# Assess Data Structure Programmatically

In this exercise, you will perform a brief structural assessment of two datasets.

In [1]:
#Imports - DO NOT MODIFY
import pandas as pd

## Dataset context

Our dataset is the "Hospital Annual Utilization Report data from the California Health and Human Services Open Data Portal, containing data on hopsital buildings. 
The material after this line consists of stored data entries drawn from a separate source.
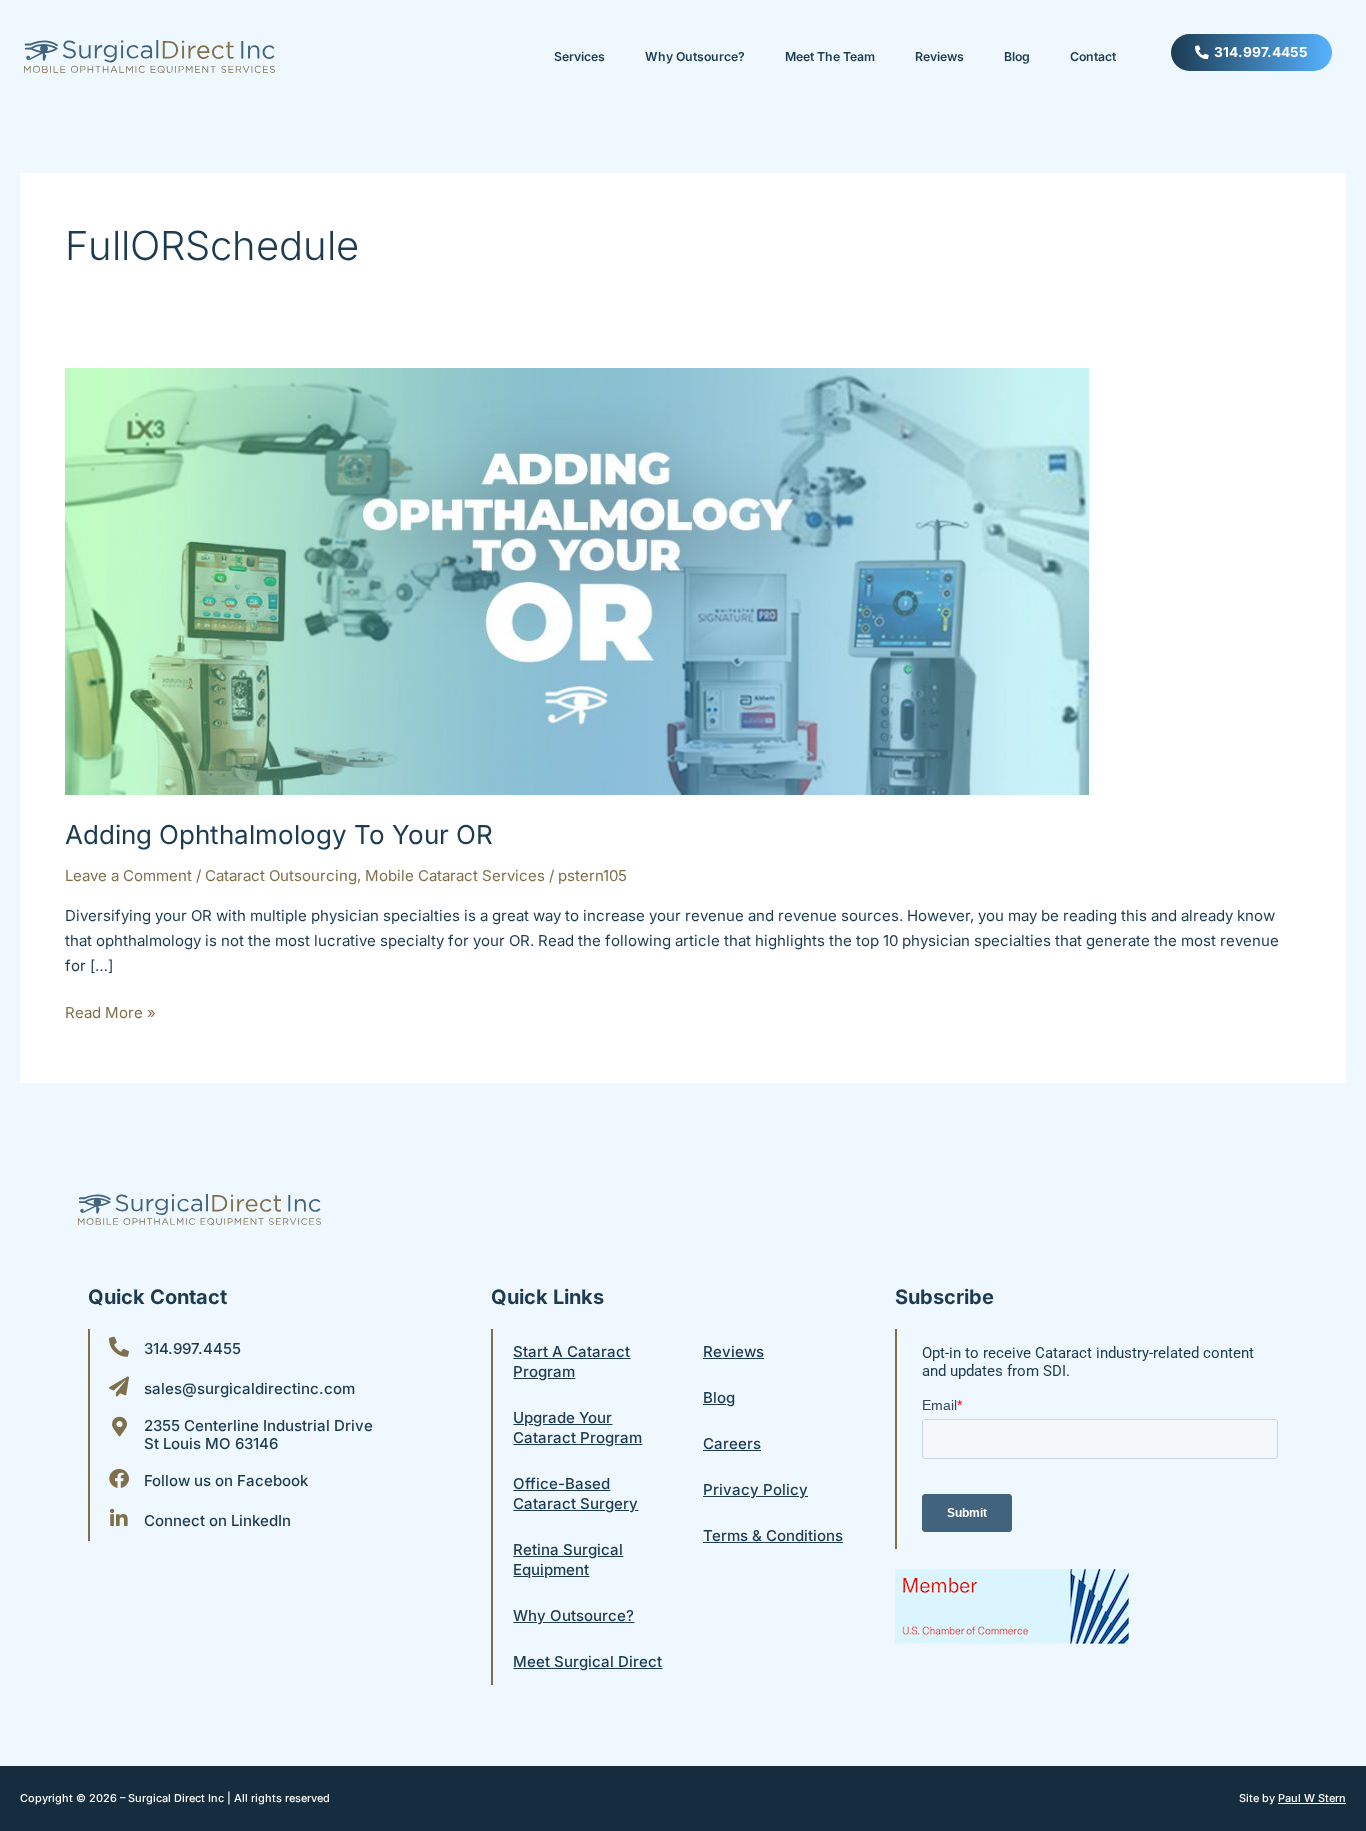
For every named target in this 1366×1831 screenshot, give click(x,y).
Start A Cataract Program (571, 1361)
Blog (1017, 56)
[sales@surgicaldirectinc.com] (119, 1387)
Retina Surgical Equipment (568, 1559)
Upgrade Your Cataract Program (577, 1427)
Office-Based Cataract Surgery (575, 1493)
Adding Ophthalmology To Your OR (279, 834)
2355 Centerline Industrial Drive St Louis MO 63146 (258, 1434)
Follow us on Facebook (226, 1480)
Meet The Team (830, 56)
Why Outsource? (695, 56)
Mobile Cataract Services (455, 875)
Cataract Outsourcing (281, 875)
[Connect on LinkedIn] (119, 1519)
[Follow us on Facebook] (119, 1479)
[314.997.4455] (119, 1347)
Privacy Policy (755, 1489)
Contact (1093, 56)
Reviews (939, 56)
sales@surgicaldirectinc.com (249, 1388)
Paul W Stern (1312, 1798)
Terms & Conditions (773, 1535)
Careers (732, 1443)
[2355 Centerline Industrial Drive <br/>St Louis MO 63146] (119, 1427)
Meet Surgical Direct (587, 1661)
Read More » (110, 1011)
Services (579, 56)
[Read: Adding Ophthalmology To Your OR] (577, 580)
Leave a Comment (128, 875)
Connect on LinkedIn (217, 1520)
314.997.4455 (192, 1348)
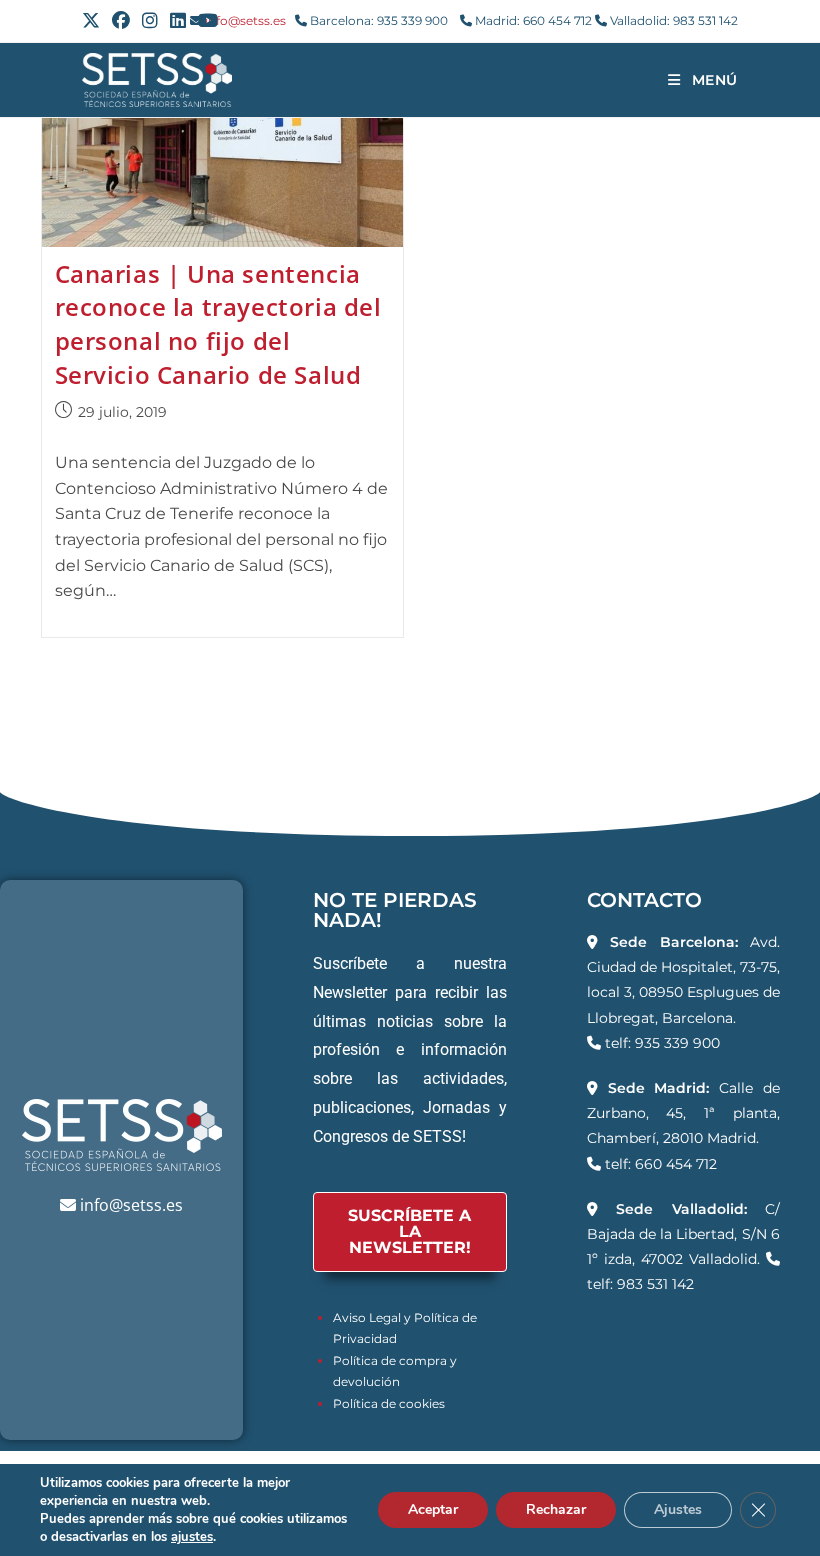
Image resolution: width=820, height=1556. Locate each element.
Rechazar (556, 1509)
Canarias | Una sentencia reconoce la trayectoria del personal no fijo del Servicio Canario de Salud (218, 324)
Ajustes (678, 1509)
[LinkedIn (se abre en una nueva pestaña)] (178, 21)
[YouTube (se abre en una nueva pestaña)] (208, 21)
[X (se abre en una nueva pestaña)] (94, 21)
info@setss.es (245, 20)
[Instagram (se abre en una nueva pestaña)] (150, 21)
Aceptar (433, 1509)
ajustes (192, 1537)
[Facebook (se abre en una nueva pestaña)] (121, 21)
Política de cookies (389, 1403)
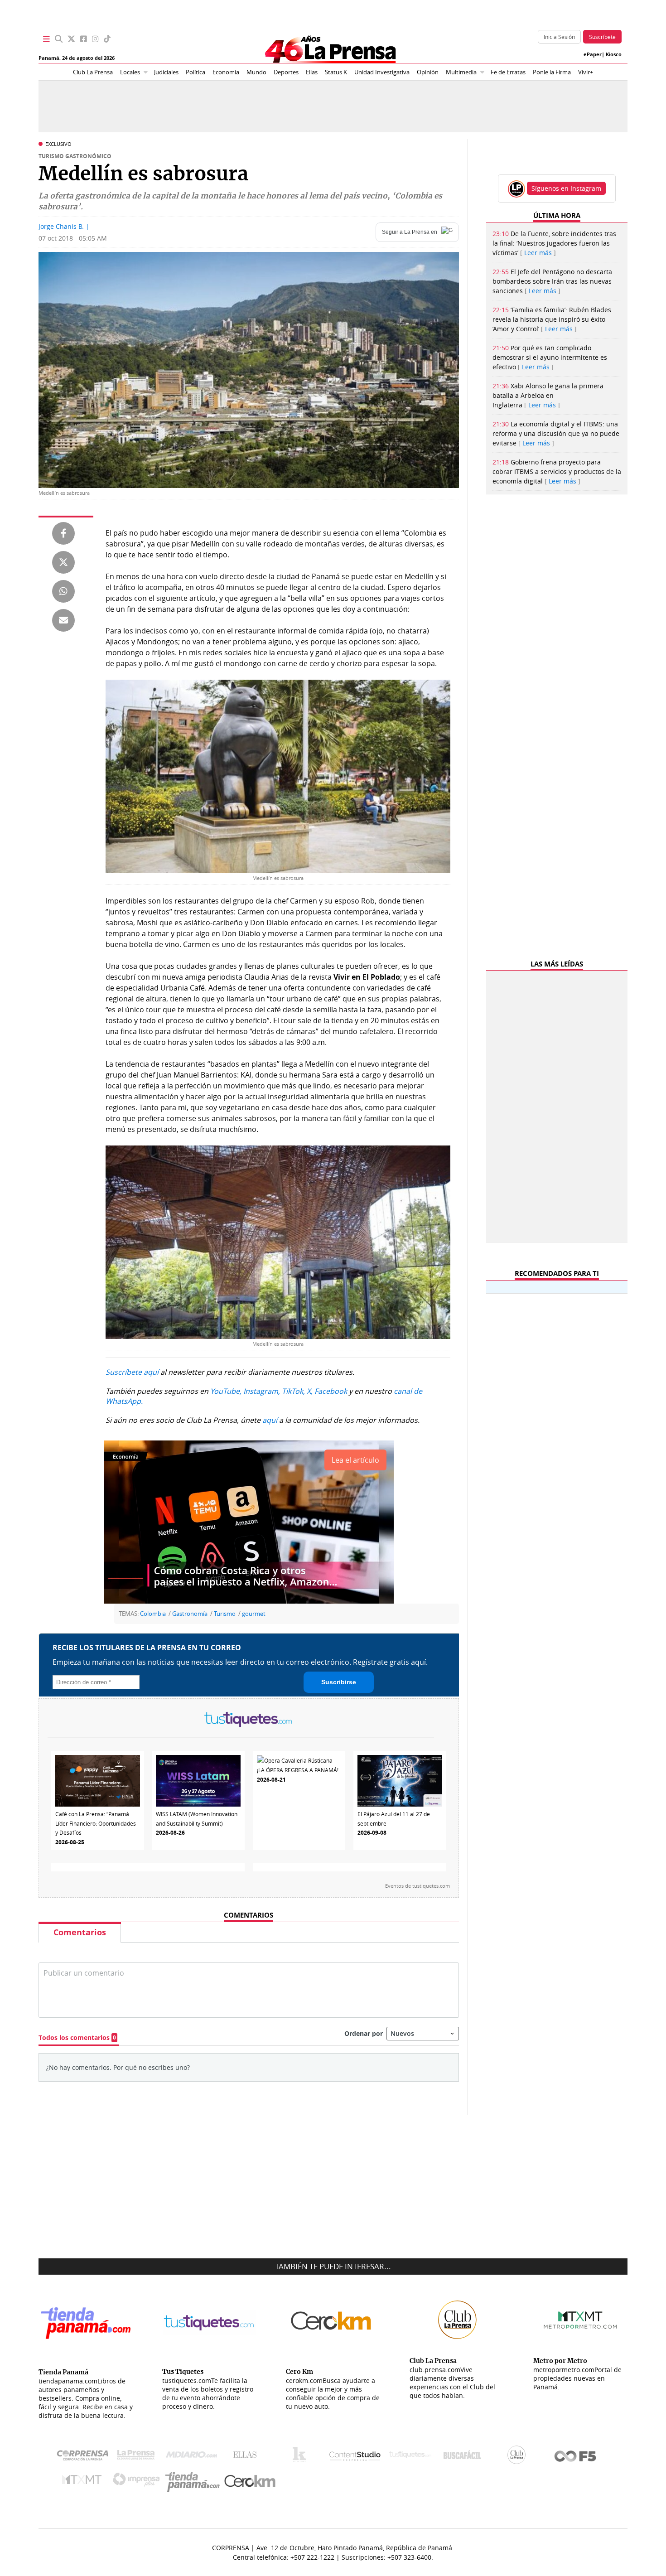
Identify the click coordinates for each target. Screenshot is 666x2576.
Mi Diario (193, 2457)
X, (310, 1391)
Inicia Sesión (559, 36)
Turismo (225, 1614)
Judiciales (166, 72)
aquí (269, 1420)
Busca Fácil (465, 2457)
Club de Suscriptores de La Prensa (519, 2457)
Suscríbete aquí (132, 1372)
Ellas (312, 72)
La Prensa (138, 2457)
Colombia (153, 1614)
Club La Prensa (93, 72)
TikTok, (293, 1391)
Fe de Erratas (508, 72)
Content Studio (355, 2457)
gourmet (253, 1614)
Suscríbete (602, 36)
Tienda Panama (194, 2482)
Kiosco (614, 54)
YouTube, (225, 1391)
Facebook (330, 1391)
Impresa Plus (138, 2482)
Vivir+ (585, 72)
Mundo (256, 72)
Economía (225, 72)
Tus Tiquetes (410, 2457)
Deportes (286, 72)
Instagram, (261, 1391)
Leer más (538, 252)
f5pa (575, 2457)
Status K (336, 72)
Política (195, 72)
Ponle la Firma (552, 72)
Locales (130, 72)
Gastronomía (190, 1614)
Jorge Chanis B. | (64, 226)
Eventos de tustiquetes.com (417, 1885)
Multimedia (461, 72)
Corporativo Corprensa (86, 2457)
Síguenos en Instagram (566, 188)
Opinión (428, 72)
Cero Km (249, 2481)
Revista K (301, 2456)
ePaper (593, 54)
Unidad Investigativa (382, 72)
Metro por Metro (84, 2482)
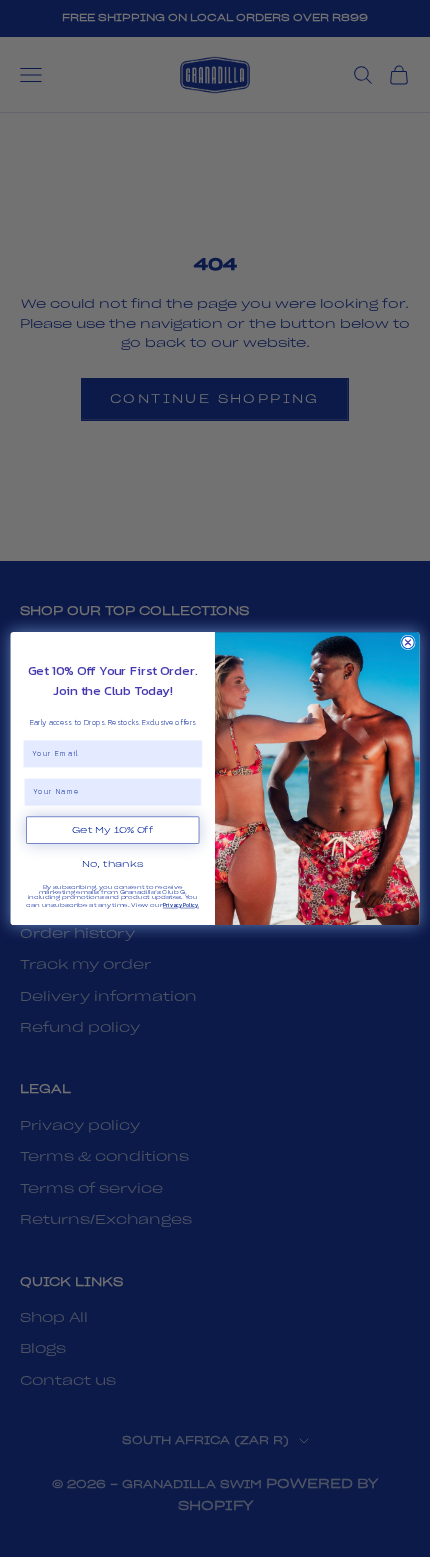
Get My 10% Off (112, 830)
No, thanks (112, 864)
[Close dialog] (408, 642)
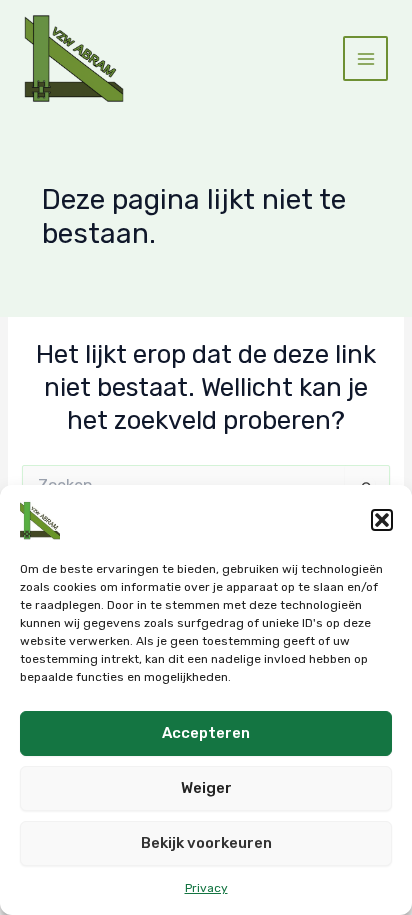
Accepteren (206, 733)
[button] (382, 520)
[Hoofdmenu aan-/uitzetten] (365, 58)
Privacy (206, 888)
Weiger (206, 788)
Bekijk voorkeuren (206, 843)
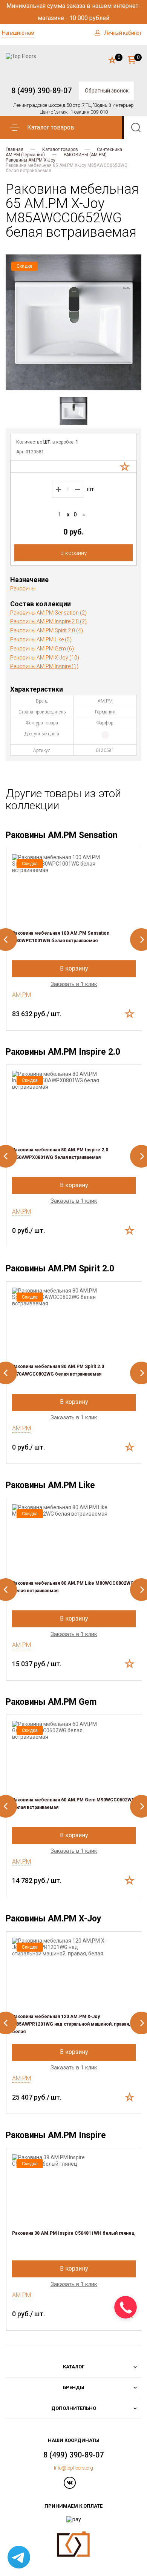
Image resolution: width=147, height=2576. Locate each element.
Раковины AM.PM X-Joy (30, 160)
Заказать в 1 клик (74, 984)
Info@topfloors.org (73, 2468)
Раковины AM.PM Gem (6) (42, 649)
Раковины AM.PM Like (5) (41, 639)
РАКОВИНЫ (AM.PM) (85, 154)
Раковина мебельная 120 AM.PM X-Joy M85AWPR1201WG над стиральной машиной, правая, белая (71, 2024)
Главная (14, 149)
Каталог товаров (60, 149)
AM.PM (105, 701)
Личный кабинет (122, 33)
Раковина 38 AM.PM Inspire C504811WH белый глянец (73, 2233)
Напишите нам (18, 33)
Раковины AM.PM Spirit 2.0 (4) (46, 630)
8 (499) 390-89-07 (41, 90)
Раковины (22, 588)
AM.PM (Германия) (25, 154)
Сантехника (109, 149)
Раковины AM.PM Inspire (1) (44, 666)
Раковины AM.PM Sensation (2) (48, 613)
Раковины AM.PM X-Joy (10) (44, 658)
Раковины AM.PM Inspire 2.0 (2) (48, 621)
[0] (112, 60)
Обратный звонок (107, 91)
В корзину (73, 553)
Columns' description (taken from https://data.chhs.ca.gov/dataset/hospital-building-data/resource/cefc10e5-5071-4ca4-8b03-2249caf0d294):

- **County Code:** County number (set by State of California) and County Name
- **Perm ID:**	Facility number per Facilities Development Division
- **Facility Name:** Name of the General Acute Care Hospital
- **City:** City
- **Building Nbr:** Unique building number assigned to seismically separate building in a hospital campus.
- **Building Name:** Building name provided by the Facility.
- **Building Status	Text:** Building Status.	
> If currently in service, status is "In Service". If under construction, status is "Under Construction". Other statuses are used to identify buildings that may be located in general acute care facility but do not provide general acute care services.
- **SPC Rating\*	Text:** SPC Rating\* Structural Performance Category 
> It is used to rate the building structure, can be 1 to 5, “s” is added where the rating is not confirmed by HCAI. SPC 1 is assigned to buildings that may be at risk of collapse in a strong earthquake and SPC 5 is assigned to buildings reasonably capable of providing services to the public following strong ground motion. N/A = Not Applicable and NYA = Not Yet Available.
- **Building URL:** A URL that oens the page associated with Building Nbr in the eServices Portal which provides access to related projects being constructed in the building.
- **Height (ft):** Height in feet for the building where available

Let's take a look at the first few rows of the data.

In [None]:
# DO NOT MODIFY - read the .csv file
ospd_data = pd.read_csv('ca-oshpd-gachospital-hospitalbuildingdata-03092023.csv')

In [None]:
# FILL IN - show the first a few rows of the dataframe

## 1. Inspect the data tidiness

During our data tidiness investigation, we will look at the application of the following rules:

- Every column is a variable.
- Every row is an observation.
- Every cell is a single value.

We can see our dataset is clearly formatted with the column names accepted as the header, each row consisting of a single observation, and the cells in the dataset being single values. But looking into the dataset, we can notice a number of issues. Below, you will find three issues related to data tidiness and investigate them programmatically below.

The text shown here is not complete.